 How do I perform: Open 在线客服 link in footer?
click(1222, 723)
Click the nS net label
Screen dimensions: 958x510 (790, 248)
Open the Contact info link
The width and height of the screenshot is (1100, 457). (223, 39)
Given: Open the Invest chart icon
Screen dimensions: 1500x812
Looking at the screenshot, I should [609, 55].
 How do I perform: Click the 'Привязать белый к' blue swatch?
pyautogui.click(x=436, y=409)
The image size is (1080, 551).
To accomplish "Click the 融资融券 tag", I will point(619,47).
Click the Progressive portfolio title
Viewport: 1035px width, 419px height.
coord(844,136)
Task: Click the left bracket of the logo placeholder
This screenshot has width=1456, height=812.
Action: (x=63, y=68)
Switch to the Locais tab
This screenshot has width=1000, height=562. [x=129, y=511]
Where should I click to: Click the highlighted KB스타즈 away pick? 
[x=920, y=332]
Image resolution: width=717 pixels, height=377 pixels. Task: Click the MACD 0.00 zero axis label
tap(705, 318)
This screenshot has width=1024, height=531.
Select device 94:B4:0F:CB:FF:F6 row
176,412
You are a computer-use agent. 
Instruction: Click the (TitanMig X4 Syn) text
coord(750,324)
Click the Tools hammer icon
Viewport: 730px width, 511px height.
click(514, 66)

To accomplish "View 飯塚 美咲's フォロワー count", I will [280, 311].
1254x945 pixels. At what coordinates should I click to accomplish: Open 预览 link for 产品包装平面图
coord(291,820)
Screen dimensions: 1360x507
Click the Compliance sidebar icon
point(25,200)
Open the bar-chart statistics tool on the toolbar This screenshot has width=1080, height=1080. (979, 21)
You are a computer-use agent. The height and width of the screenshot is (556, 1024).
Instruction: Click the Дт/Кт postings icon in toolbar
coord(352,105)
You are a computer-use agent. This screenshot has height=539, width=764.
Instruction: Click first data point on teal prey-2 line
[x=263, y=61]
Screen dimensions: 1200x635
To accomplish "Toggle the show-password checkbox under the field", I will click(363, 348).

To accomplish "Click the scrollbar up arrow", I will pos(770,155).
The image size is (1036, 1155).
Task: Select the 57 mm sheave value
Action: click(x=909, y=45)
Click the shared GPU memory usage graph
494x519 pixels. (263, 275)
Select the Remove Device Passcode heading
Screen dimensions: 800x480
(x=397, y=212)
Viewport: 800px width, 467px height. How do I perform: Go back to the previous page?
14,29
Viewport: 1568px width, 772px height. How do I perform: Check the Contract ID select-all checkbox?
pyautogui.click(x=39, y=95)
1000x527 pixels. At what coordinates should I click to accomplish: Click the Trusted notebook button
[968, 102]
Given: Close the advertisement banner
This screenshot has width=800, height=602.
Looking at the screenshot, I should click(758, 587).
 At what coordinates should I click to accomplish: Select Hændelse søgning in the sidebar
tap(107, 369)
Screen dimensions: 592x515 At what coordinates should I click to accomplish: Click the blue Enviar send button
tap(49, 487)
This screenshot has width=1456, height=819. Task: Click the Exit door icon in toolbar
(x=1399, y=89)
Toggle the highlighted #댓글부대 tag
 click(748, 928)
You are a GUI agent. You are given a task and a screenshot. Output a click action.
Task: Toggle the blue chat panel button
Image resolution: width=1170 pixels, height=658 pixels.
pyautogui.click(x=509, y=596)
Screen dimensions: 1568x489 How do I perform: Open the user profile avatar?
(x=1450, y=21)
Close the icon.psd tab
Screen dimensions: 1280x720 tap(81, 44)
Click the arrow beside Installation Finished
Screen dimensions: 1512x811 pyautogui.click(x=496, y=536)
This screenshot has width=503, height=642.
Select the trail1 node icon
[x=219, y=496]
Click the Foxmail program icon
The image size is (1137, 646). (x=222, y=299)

----

__Requirement__: For the lines above, output exactly those from the line containing "Viewport: 1568px width, 772px" through the line containing "Given: Close the advertisement banner", and skip the others.

__Reply to the task__:
Viewport: 1568px width, 772px height. How do I perform: Check the Contract ID select-all checkbox?
pyautogui.click(x=39, y=95)
1000x527 pixels. At what coordinates should I click to accomplish: Click the Trusted notebook button
[968, 102]
Given: Close the advertisement banner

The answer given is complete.